Keywords: XML, Publishing, Unicode, Translation, Standards
Biography
Andrzej Zydroń was born in England. Educated in France he started working in IT in 1976. His experience has covered all aspects of computing. He started working with SGML in 1985, writing complex photo composition filters for SGML for Xerox. An expert in Software Engineering, SGML, XML, encoding methodologies, translation memory and document image processing. Highlights of his career include:
The design and architecture of the European Patent Office patent data capture system for Xerox Business Services.
Writing a system for the automated optimal typographical formatting of generically encoded tables (1989).
The design and architecture of the Xerox Language Services XTM translation memory system.
Writing the XML and SGML filters for SDL International's SDLX Translation Suite.
Assisting the Oxford University Press, the British Council and Oxford University in work on the New Dictionary of the National Biography.
He is currently CTO of XML Intl, and the technical architect of the XML based “text memory” system - xml:tm, a revolutionary new approach to the authoring and translation of XML based documents.
Andrzej is a member of the Localization Industry Standards Association (Lisa) OSCAR steering committee and technical architect of the proposed OSCAR GILT Metrics specification, as well as editor of the proposed OSCAR TBX-link specification. He is also an active member of the OASIS XLIFF and Translation Web Services technical committees as well as being a member of the British Computer Society.
Andrzej is fluent in Polish, English and French.

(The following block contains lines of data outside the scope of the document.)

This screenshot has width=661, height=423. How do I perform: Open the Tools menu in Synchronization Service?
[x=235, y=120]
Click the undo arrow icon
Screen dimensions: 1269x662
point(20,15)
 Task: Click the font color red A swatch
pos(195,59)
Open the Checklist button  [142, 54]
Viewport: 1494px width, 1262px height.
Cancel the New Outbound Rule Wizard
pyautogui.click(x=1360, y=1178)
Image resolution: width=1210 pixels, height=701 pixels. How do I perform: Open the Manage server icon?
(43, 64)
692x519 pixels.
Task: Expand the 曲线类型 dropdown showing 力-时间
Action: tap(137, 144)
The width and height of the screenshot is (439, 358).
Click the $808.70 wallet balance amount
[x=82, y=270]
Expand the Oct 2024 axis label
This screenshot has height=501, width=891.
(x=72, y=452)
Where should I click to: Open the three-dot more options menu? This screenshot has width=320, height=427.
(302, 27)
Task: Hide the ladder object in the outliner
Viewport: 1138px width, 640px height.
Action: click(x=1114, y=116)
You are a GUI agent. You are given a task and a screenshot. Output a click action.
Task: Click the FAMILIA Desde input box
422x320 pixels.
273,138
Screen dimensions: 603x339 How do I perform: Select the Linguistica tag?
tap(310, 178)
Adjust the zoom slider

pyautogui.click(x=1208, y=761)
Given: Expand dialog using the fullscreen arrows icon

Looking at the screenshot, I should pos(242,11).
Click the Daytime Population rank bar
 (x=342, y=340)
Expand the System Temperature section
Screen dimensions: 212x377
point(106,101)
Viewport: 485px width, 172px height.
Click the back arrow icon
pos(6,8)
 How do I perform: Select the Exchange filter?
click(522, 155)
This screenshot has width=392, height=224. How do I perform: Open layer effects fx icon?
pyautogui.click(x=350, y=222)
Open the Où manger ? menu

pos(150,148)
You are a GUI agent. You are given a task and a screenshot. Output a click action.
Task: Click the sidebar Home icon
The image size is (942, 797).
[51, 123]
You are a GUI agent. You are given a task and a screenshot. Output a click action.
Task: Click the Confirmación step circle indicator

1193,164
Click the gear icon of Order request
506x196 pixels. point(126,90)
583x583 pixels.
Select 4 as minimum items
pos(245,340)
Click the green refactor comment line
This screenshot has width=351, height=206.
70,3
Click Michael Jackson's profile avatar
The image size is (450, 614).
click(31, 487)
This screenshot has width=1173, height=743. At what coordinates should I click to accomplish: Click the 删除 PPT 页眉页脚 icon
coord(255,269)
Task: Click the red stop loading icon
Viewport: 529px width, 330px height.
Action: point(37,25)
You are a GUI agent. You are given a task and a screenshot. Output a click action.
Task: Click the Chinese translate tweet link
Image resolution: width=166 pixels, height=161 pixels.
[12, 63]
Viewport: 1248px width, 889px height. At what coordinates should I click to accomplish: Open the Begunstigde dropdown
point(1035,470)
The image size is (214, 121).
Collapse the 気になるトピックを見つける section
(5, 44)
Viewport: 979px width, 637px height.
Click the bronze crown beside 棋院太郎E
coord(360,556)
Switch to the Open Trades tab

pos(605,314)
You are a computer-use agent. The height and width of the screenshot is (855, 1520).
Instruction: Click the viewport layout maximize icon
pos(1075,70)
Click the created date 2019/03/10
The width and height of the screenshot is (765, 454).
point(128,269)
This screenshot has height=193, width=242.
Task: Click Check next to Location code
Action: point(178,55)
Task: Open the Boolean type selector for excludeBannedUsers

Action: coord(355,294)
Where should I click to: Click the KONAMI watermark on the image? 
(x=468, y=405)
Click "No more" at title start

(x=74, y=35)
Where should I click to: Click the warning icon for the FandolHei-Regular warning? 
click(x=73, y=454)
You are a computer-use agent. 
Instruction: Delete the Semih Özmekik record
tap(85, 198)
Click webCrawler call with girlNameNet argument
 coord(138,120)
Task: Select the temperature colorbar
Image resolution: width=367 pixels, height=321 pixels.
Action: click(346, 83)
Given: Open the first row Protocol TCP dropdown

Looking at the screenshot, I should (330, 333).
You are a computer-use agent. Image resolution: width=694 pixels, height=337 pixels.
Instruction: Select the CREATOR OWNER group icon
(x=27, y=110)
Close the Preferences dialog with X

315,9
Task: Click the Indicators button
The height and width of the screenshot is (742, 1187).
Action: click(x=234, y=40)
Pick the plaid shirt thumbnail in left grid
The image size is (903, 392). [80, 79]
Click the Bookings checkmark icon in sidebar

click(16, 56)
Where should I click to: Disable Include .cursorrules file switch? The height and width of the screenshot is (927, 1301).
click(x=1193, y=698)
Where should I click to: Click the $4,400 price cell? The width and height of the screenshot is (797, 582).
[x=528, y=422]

Translating XML documents presents many opportunities as well as challenges. There are clear do's and don'ts when it comes to designing your documents regarding translation. You can use also use XML to your advantage to reduce costs and increase quality. One of the most exciting ways to do this is via the use of the XML Text Memory Namespace - xml:tm.
There are also other translation industry XML based standards (TBX, SRX, TMX, XLIFF, OLIF, GMX) to help along the way covering everything from the interchange of terminology and translation memories, to segmentation and Translation Web Services. XML also comes with fundamental built-in mechanisms that can help you to control authoring and reduce the cost of translation. Details of all XML related translation standards are provided along with advice on how to make best use of them.
1. Introduction
2. Designing XML documents for translation
2.1 Avoid the use of specially defined entity references
2.2 Avoid translatable attributes
2.3 Avoid using CDATA sections that may contain translatable text
2.4 Avoid the use of infinite naming schemes
2.5 Avoid Processing Instructions (PIs) in translatable text
2.6 Avoid the use of text in bitmap graphics
2.7 Never make any assumptions about text length sizes in your design
2.8 Always use UTF-8 (or alternatively UTF-16) encoding throughout your process
2.9 Never break a linguistically complete text unit over more than one non-inline element
2.10 Avoid the use of "typographical" elements
2.11 Do not mix translatable and non-translatable text in the same elements
2.12 Avoid holding source and target PCDATA in the same document
2.13 Clearly define text that requires translation
2.14 Suggested Further reading
2.15 Finally – please invest time and effort in the quality of the source text.
3. XML Based translation standards
4. xml:tm - XML based Text Memory
4.1 Translation process using xml:tm
4.2 Translation Interface
Bibliography
The adoption of XML as a standard for the storage, retrieval and delivery of information has meant that many enterprises have large corpora in this format. Very often information components in these corpora require translation. Normally, such enterprises have enjoyed all of the benefits of XML on the information creation side, but very often, fail to maximize all the benefits that XML based translation can provide.
The separation of form and content which is inherent within the concept of XML makes XML document easier to localize than traditional proprietary text processing or composition systems. Nevertheless decisions made during the creation of the XML structure and authoring of documents can have a significant effect on the ease with which the source language text can be localized into other languages. The difficulties introduced into XML documents through inappropriate use of syntactical tools can have a profound effect on translatability and cost. It may even require complete re-authoring of documents in order to make them translatable. This is worth noting as a very high proportion of XML documents are candidates for translation into other languages.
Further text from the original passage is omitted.